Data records
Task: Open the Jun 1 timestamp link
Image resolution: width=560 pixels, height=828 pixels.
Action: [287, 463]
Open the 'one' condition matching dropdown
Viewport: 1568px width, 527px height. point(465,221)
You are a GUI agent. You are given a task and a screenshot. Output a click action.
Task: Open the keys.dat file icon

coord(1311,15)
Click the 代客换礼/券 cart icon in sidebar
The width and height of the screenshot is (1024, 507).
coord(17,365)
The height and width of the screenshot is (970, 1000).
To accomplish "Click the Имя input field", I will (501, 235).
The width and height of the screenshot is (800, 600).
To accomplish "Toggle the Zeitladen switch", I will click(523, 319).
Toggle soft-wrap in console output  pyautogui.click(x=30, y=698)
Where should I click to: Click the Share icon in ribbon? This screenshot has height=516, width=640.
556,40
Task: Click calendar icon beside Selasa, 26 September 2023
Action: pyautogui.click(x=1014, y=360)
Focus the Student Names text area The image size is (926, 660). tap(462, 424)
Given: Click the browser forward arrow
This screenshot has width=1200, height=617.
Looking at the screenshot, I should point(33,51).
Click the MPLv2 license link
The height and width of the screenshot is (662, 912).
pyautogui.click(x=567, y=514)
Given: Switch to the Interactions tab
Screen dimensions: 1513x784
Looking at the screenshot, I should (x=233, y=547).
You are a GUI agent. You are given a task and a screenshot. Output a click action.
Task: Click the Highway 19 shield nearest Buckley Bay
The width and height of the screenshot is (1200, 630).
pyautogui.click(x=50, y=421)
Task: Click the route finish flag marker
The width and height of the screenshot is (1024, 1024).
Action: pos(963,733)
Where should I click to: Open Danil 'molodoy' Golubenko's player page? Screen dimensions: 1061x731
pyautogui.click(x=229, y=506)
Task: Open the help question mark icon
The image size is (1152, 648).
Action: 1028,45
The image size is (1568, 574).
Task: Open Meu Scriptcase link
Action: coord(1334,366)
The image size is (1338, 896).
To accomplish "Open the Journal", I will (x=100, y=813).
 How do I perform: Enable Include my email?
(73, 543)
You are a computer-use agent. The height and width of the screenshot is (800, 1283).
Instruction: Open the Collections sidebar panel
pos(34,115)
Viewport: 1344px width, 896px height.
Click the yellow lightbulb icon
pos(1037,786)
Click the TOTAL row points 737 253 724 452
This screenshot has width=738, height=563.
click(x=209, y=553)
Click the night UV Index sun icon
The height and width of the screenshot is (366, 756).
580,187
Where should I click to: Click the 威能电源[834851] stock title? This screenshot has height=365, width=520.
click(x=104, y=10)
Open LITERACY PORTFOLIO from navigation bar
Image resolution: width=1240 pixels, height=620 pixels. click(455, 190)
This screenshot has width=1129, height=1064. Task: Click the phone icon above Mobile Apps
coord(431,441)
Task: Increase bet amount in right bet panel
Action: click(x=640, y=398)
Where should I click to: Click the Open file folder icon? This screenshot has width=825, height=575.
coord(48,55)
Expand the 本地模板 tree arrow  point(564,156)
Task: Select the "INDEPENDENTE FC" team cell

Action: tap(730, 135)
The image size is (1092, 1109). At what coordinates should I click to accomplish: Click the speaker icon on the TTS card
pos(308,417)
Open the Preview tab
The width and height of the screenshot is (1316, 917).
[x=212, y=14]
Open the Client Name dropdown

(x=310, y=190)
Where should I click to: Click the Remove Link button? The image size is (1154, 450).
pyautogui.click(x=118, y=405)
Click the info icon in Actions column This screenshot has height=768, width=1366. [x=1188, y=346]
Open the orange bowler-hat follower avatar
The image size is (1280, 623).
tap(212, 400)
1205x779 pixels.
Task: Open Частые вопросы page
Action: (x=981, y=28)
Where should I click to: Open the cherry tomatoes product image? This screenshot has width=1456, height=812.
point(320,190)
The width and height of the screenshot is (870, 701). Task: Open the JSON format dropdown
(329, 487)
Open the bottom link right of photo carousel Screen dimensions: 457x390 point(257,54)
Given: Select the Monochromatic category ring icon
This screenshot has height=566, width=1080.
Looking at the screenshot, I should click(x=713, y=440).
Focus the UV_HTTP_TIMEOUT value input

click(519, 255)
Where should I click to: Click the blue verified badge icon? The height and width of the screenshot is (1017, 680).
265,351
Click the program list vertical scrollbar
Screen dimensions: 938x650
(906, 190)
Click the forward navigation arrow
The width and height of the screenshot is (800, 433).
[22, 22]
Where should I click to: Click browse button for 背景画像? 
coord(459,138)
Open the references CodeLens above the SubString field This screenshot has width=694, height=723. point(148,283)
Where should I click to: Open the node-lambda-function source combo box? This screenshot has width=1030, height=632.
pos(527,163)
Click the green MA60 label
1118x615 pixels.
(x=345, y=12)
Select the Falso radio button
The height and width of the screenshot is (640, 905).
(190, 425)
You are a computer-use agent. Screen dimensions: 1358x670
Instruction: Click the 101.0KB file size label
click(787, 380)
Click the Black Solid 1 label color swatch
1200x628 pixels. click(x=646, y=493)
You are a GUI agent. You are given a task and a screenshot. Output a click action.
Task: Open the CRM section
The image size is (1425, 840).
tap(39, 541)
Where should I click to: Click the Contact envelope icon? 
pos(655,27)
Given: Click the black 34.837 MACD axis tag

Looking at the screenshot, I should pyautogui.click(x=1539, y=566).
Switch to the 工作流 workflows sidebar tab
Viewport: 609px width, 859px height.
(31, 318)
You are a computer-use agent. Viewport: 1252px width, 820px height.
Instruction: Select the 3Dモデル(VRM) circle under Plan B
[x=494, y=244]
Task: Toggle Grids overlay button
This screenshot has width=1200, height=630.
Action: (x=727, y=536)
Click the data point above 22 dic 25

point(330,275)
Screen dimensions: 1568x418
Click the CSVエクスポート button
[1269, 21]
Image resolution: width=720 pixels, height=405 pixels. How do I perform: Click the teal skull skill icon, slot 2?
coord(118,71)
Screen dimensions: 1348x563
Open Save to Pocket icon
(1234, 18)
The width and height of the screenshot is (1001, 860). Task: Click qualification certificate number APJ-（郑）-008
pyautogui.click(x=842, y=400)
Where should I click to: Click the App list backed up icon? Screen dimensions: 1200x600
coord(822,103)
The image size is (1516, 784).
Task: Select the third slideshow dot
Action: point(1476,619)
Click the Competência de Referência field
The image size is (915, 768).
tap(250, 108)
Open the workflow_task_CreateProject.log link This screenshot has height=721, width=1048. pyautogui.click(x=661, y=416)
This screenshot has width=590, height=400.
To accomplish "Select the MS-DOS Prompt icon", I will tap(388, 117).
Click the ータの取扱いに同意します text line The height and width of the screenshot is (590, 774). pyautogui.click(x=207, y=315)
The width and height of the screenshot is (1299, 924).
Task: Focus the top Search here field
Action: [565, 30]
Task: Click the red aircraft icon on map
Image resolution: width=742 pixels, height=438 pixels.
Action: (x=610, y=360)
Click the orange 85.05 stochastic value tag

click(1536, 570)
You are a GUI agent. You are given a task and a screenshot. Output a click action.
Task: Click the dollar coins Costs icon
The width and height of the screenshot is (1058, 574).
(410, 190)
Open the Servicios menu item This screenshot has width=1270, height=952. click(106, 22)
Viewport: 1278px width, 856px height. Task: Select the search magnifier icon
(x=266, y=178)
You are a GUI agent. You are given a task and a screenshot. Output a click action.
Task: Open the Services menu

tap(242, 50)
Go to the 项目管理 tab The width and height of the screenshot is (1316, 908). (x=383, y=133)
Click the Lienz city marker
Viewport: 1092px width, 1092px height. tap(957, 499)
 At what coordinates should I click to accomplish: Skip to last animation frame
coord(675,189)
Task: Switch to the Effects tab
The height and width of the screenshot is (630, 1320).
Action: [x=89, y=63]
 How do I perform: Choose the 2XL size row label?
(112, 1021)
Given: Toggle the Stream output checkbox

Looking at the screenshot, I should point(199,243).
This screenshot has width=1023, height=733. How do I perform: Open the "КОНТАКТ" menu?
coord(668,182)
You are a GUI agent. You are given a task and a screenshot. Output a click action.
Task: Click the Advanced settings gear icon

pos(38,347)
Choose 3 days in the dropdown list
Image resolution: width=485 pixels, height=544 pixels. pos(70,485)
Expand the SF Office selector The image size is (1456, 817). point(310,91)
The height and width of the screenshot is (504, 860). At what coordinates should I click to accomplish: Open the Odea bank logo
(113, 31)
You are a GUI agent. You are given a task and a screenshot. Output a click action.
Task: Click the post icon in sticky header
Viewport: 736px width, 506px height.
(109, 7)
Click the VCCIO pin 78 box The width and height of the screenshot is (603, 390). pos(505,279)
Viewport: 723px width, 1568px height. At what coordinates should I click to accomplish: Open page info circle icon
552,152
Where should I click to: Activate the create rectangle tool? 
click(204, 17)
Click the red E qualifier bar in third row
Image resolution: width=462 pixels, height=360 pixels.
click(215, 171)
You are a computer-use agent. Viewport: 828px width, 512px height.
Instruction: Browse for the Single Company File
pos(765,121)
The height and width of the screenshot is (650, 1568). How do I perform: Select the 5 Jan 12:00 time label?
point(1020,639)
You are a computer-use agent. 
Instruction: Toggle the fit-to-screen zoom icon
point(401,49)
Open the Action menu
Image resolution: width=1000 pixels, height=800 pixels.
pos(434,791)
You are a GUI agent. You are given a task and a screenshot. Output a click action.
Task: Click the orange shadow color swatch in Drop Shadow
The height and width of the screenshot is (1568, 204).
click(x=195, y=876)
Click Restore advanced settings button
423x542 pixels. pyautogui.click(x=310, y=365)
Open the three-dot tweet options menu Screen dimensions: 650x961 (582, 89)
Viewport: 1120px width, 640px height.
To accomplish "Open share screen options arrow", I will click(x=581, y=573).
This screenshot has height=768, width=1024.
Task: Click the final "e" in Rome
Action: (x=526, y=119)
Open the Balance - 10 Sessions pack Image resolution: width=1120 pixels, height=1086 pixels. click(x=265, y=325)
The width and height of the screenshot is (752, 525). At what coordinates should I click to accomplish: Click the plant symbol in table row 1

• Exercise prompt:
Read through the data and copy every line where "computer" shows up.

• Solution to this problem:
You are a computer-use agent. The height and width of the screenshot is (800, 1283).
You are a computer-use agent. Screen dimensions: 1358x670
You are a computer-use agent. Viewport: 1252px width, 820px height.
You are a computer-use agent. Viewport: 828px width, 512px height.
You are a computer-use agent. 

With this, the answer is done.